I turn around, and she takes a picture of me with her phone.
“Who are you?” I say. “You’re not a cop?”
“Hold on a sec . . . wait . . . and send,” she says. “Sorry? No, I’m not a cop. Do I look like a cop?” She looks like a pixie. She is so small I feel that even I could take her in any sort of physical battle, and I wonder how she has accounted for that. She is still six or eight feet away from me. “I’m a private investigator,” she says.
“What’s your name?”
“Not really important, right?”
“Who hired you?”
“Well, you can probably figure that one out. Your business partner, with a big assist from your wife.” Her phone pings; she suspends everything to check it, as they all do, and she barks out a laugh. “Speak of the devil,” she says.
“How did you find me?”
She beams. “I was hoping you’d ask me that!” she says. “It was awesome. Nothing, nada, for like four or five months, and then your car randomly turned up in a bust in the middle of nowhere. By the time I got there, the cops had gotten the guy to flip on the salvage yard where he bought it, and they let me talk to that guy and he described the whole encounter with you. And that was just the beginning! All I had at that point was you on a county road headed east. The key to it, really, was trying to think like you, trying to figure what move a guy like you would make next, smart guy without a lot of survival skills. I thought, okay, it has to be a city . . .”
“Fine, okay, that’s enough,” I say. “I don’t know why you’re telling me all this. I don’t know why you’ve outed yourself to me at all. Now that I know I’m found I’ll just get lost again. Unless your plan is to bring me back somehow, which—”
“No, man, a bounty hunter I am not. My job was to find you, and you’re found. They’ve got your location, a current photo. There are warrants out for your arrest, so things’ll start to happen now, things that have nothing to do with me. Hey, did you know that you could be divorced in absentia? In some states anyway. I never knew that before. Anyway, congratulations, you’re a single guy now.” She looks at her phone again. “She’s texting me like crazy,” she says.

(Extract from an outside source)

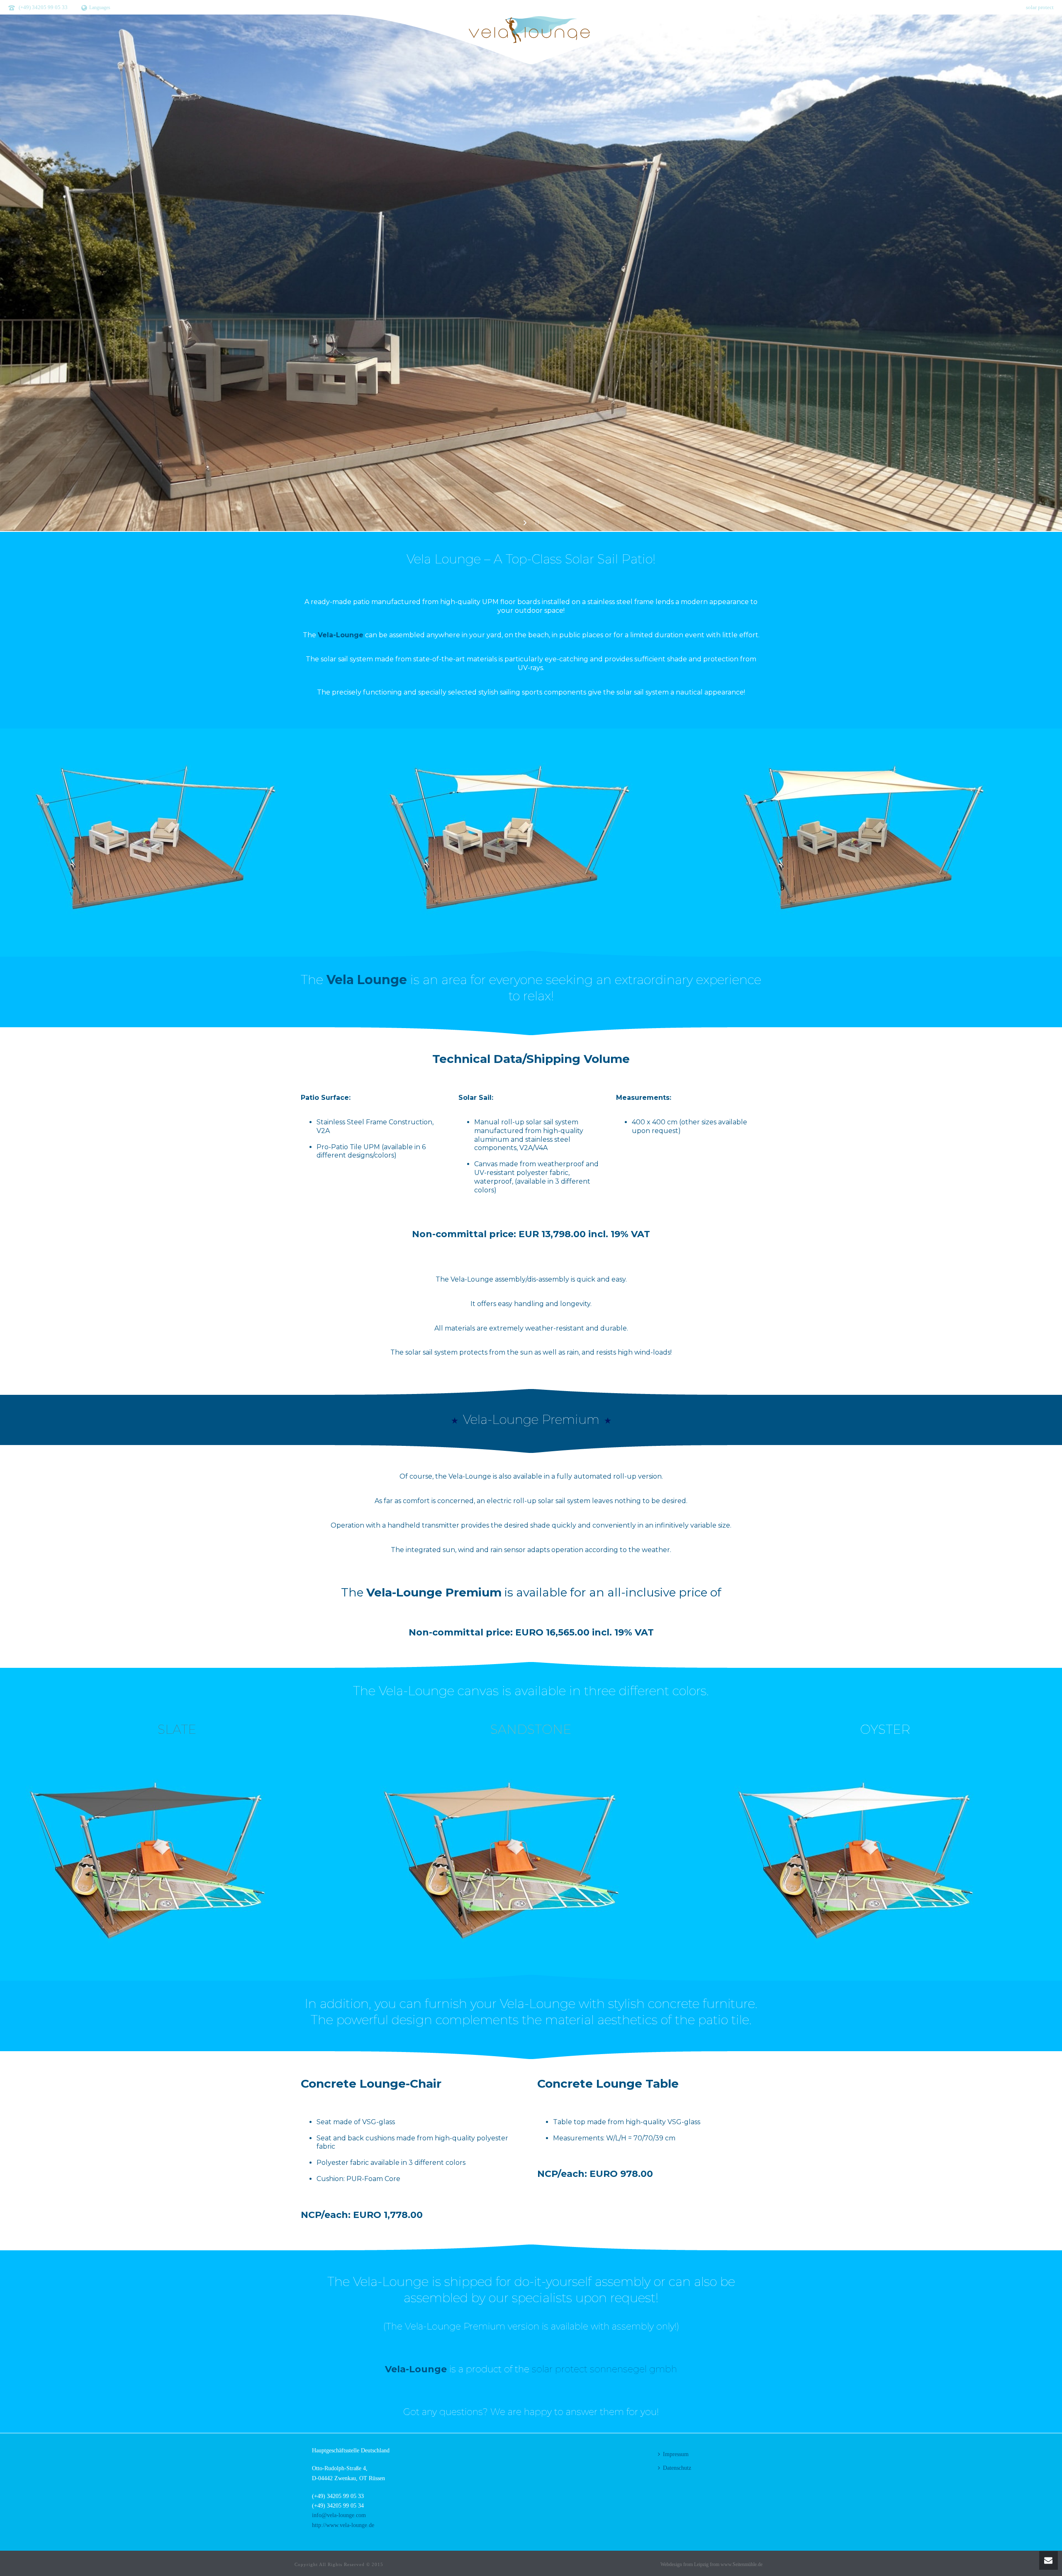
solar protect (1040, 7)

I am burning to go inside—I am making a list of next moves in my head—but it occurs to me that, though Pixie P.I. knows my address, she may not know I’m living downstairs now, and I don’t want to give it away. Maybe she is trying to make me do exactly that? But no. “Go ahead,” she says, and it is humiliating to be read so easily by such a person. “It’s okay. I know the living situation. Autumn still claims this all happened by accident, that you just randomly showed up at her door, but I don’t know if that’s credible. What, did you meet her online or something? Run away to be together? Usually when guys like you pull that, the woman on the other end is like nineteen. So, you know, kudos I guess?”
“You talked to her?” I say. “To Autumn?”
“Yeah, just like an hour or two ago. Met her for coffee, told her everything. Corrected her impressions. If I were you I would buy her some flowers or something, dude.”

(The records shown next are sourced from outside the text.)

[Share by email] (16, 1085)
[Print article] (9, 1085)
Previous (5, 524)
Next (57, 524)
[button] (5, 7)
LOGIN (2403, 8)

I turn my back to her again and try not to run toward the house. I’m struck by the fact that she hasn’t asked me about the money. Opening the door, I look over my shoulder; once again I am looking at the back of her head, as she takes a selfie with the house and myself in the background.
Time is no longer money; time is time. When I’m sure the detective is gone, I exit Autumn’s and go up the side stairs to my room. The windows haven’t been opened in a while. There is nothing there I want to take, and nothing, in any case, to put it in, since the various gym bags and boxes in which I traveled across the country were all thrown away a year ago. Hardly anything in the place but its surfaces, and those surfaces are now all evidence. Traces of me must be everywhere. It couldn’t be otherwise. I am hit forcefully by what seems like a great and necessary idea, which is to set fire to the house. Autumn has matches downstairs someplace. But you don’t burn down a house with a book of matches. The futon doesn’t even look flammable; they probably make them nowadays with that in mind. I don’t have time to figure it out. I head back down the stairs, leaving the door open behind me, and halfway down I think of something: Maybe it was the detective who broke into my room. Maybe the reason she didn’t ask about the money is that she already has the money. Maybe it’s purely about revenge now, about punishment, judgment. Well, I will not be judged.
Under Autumn’s sink I find some kind of tote bag. I go into the bedroom and jam as many items of my clothing inside it as I can. Then I go back to the kitchen and grab half a dozen of those power bars she eats and stuff those in there too. What I need most is money, but I’ve looked everywhere for it. I look again anyway. I slide the mattress off the frame, I pull down whatever crap is on the shelf in her closet, and when I hear footsteps, Autumn’s footsteps, in the driveway, I run to the kitchen, open the junk drawer, grab the gun, and lay it gently in the tote bag with a shirt folded over it.